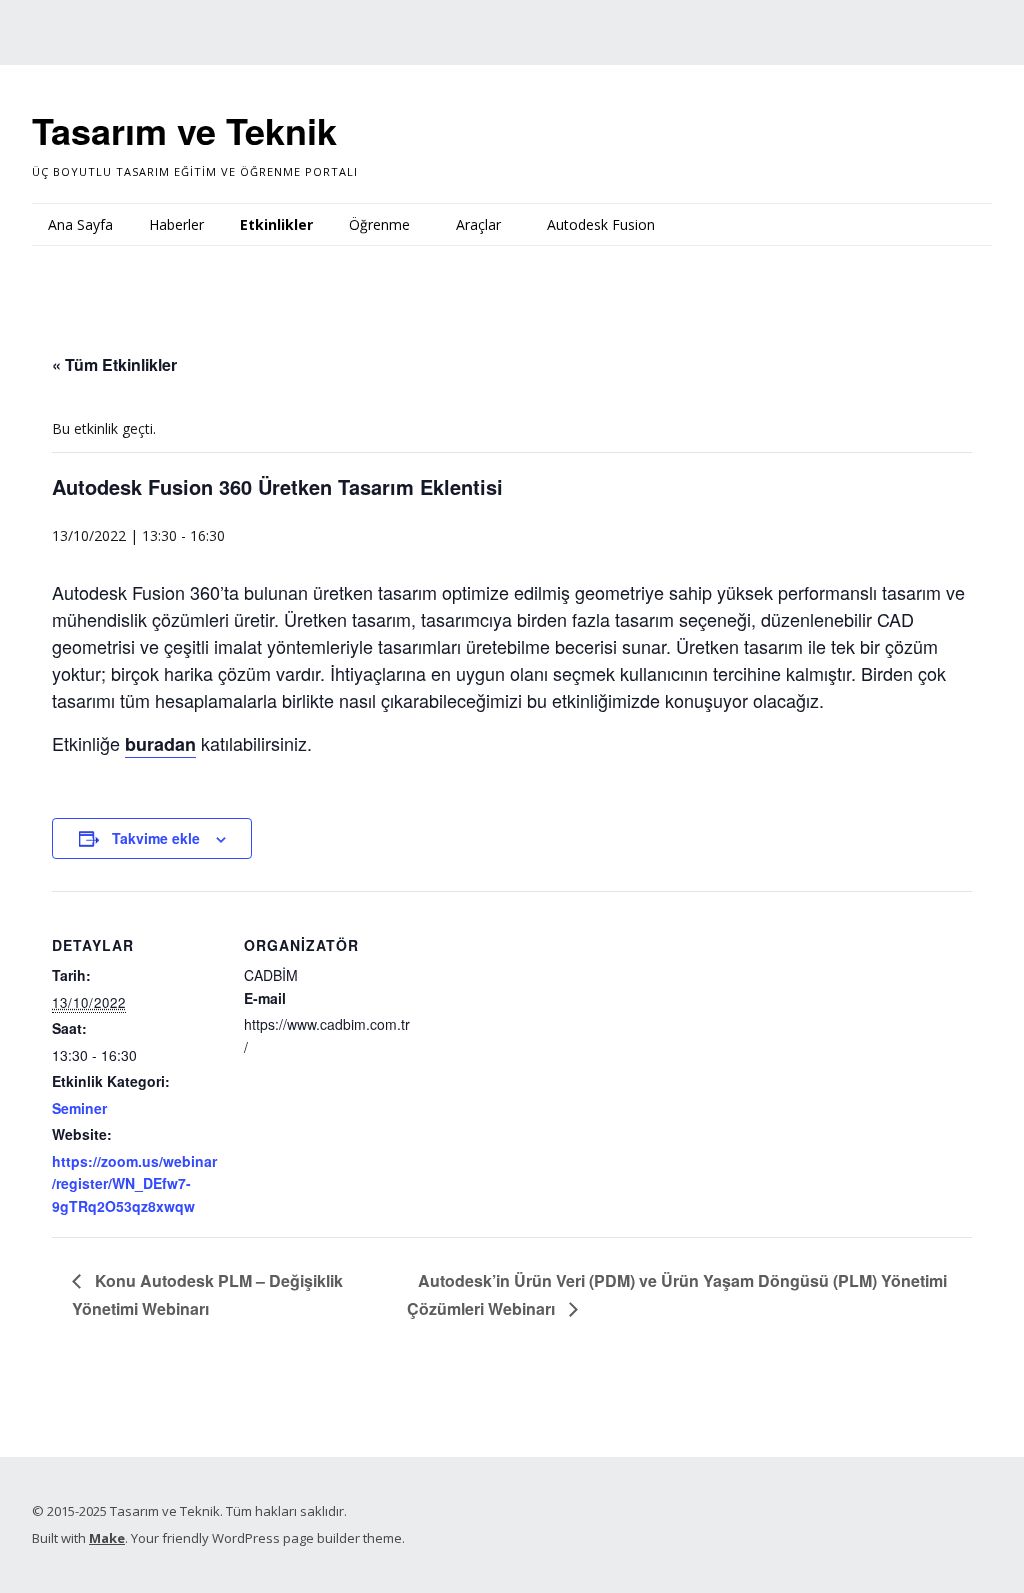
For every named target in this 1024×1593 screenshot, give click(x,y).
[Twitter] (45, 26)
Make (107, 1538)
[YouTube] (76, 26)
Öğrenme (379, 224)
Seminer (79, 1108)
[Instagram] (142, 26)
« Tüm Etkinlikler (114, 364)
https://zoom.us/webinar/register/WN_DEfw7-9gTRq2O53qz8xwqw (134, 1183)
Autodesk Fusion (601, 224)
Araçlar (478, 224)
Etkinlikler (276, 224)
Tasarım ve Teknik (184, 130)
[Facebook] (109, 26)
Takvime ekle (156, 838)
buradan (160, 744)
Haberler (176, 224)
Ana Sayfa (80, 224)
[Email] (181, 26)
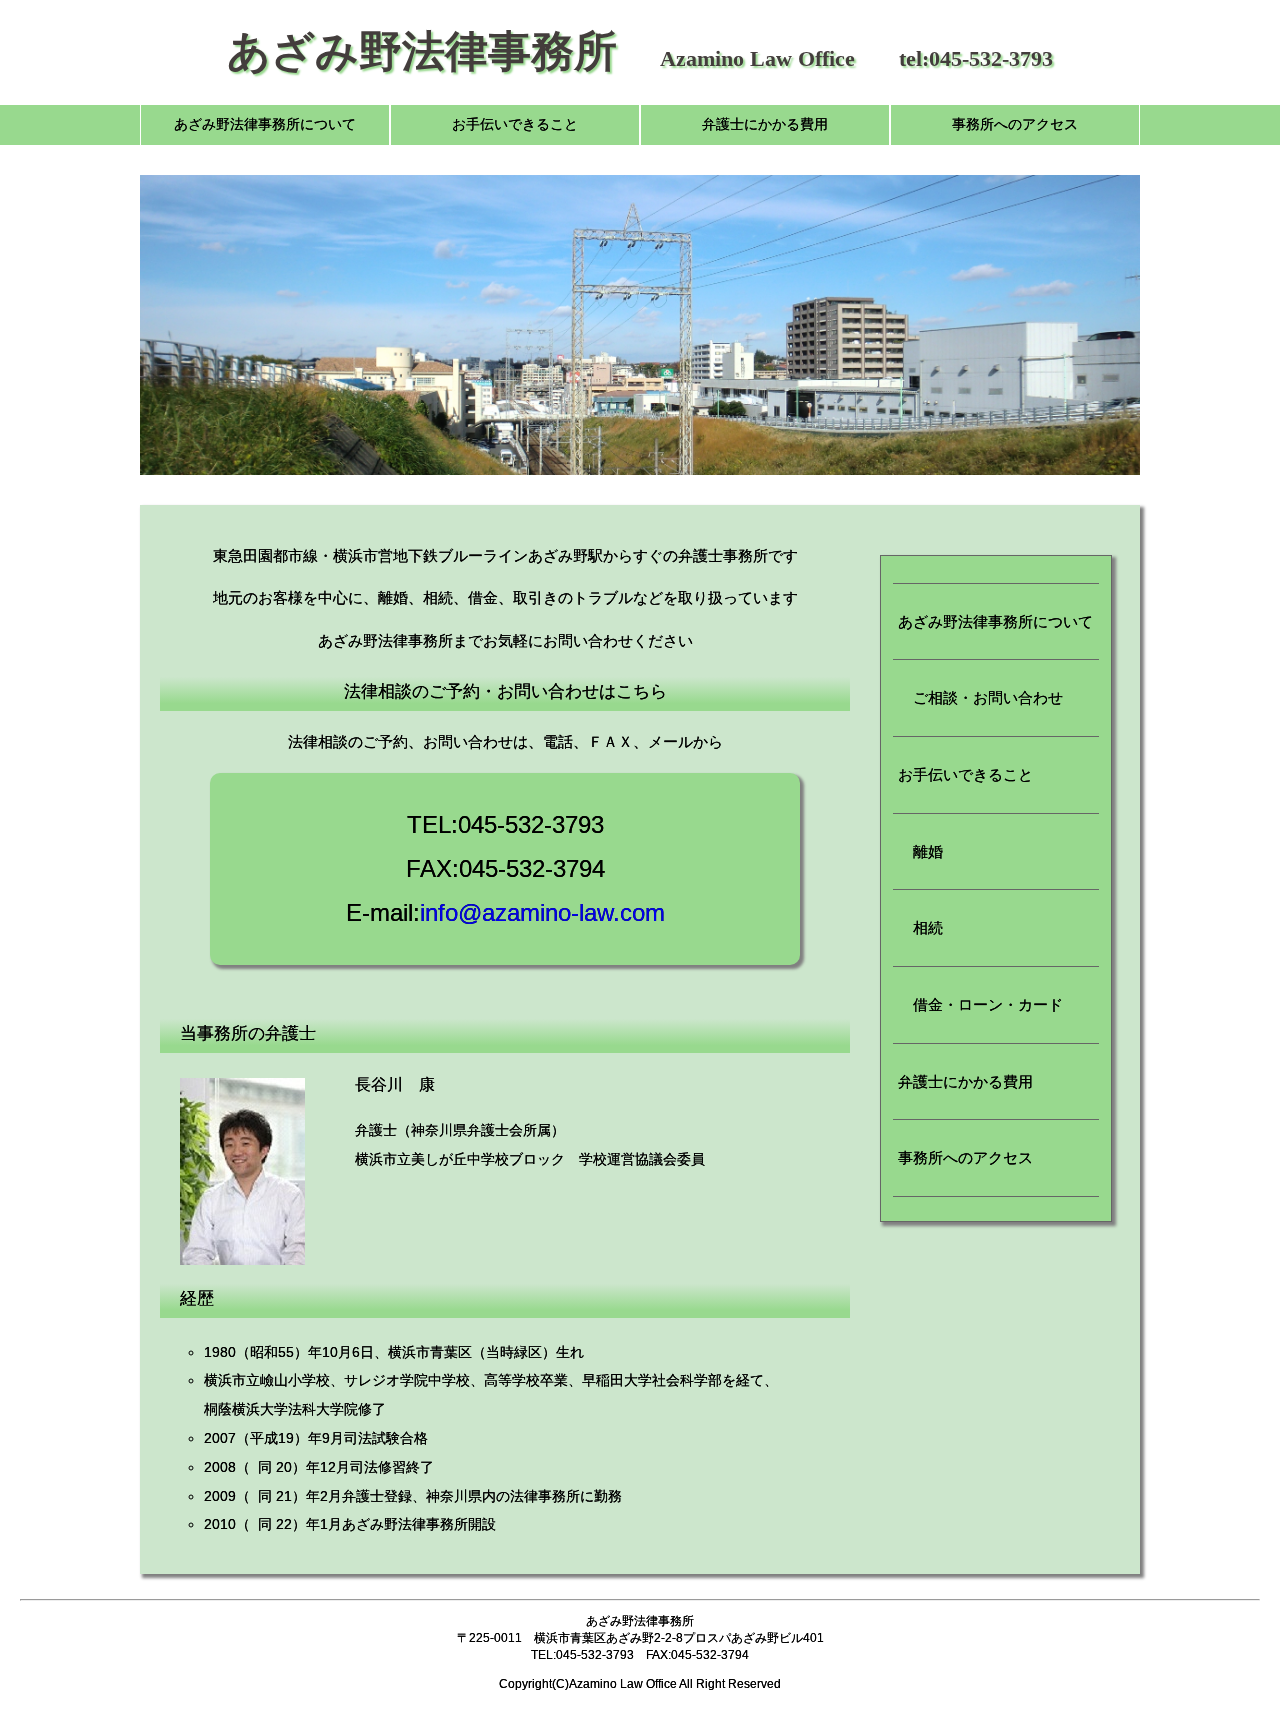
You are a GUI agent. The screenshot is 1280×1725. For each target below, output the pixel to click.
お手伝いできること (515, 124)
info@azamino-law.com (542, 912)
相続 (920, 927)
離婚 (920, 851)
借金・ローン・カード (980, 1004)
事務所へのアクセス (1015, 124)
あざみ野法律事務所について (265, 124)
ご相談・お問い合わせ (980, 697)
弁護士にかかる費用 (765, 124)
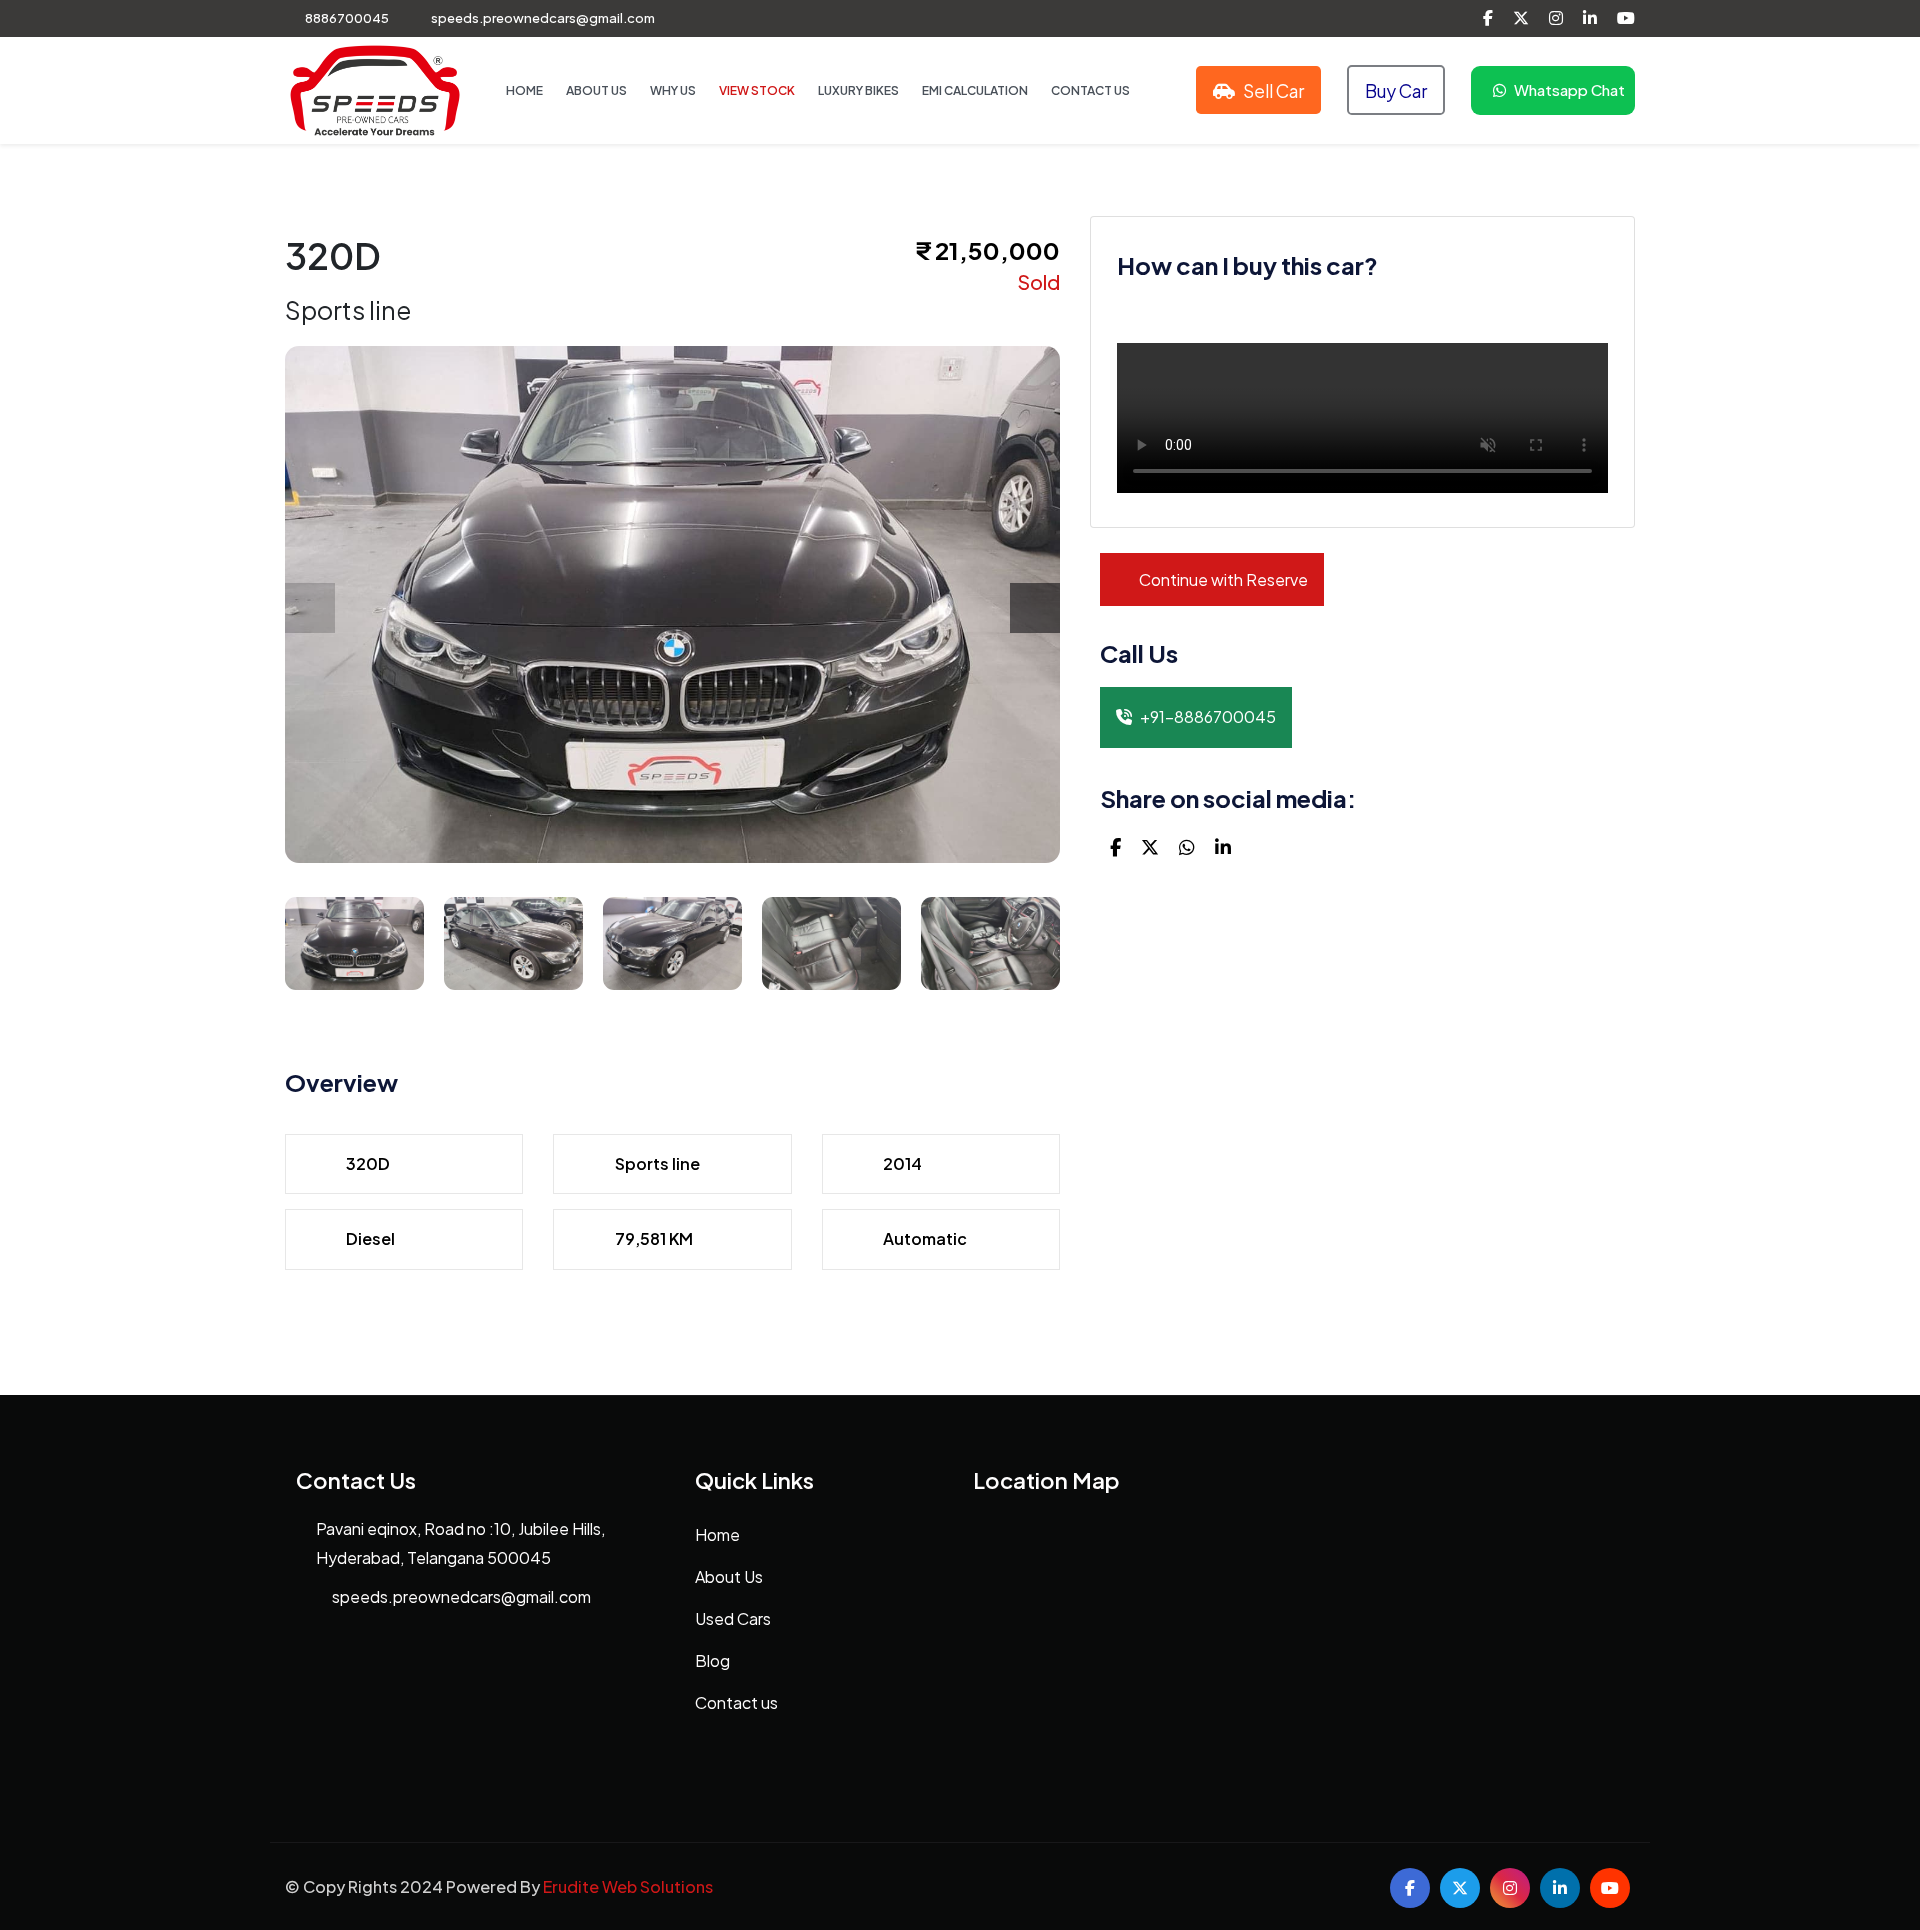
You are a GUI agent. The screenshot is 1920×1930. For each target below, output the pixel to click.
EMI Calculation (975, 90)
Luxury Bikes (858, 90)
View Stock (757, 90)
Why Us (673, 90)
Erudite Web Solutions (628, 1886)
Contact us (736, 1702)
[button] (1035, 608)
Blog (712, 1660)
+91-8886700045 (1208, 716)
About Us (596, 90)
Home (524, 90)
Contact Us (1090, 90)
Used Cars (733, 1618)
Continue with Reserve (1222, 579)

* * * *

- TASK ITEM
Word for word, reproduce each line from the one with "Etkinlikler (276, 224)" through the last line of the material above, both included, and drop the pictures.

- SOLUTION
Etkinlikler (276, 224)
Tasarım ve Teknik (184, 130)
[Facebook] (109, 26)
Takvime ekle (156, 838)
buradan (160, 744)
Haberler (176, 224)
Ana Sayfa (80, 224)
[Email] (181, 26)
You are a GUI agent. The screenshot is 1280×1725. For each target below, output the pixel to click.
お手伝いできること (515, 124)
info@azamino-law.com (542, 912)
相続 (920, 927)
離婚 (920, 851)
借金・ローン・カード (980, 1004)
事務所へのアクセス (1015, 124)
あざみ野法律事務所について (265, 124)
ご相談・お問い合わせ (980, 697)
弁護士にかかる費用 (765, 124)
You are a GUI agent. The screenshot is 1920×1930. For each target below, output the pixel to click.
EMI Calculation (975, 90)
Luxury Bikes (858, 90)
View Stock (757, 90)
Why Us (673, 90)
Erudite Web Solutions (628, 1886)
Contact us (736, 1702)
[button] (1035, 608)
Blog (712, 1660)
+91-8886700045 (1208, 716)
About Us (596, 90)
Home (524, 90)
Contact Us (1090, 90)
Used Cars (733, 1618)
Continue with Reserve (1222, 579)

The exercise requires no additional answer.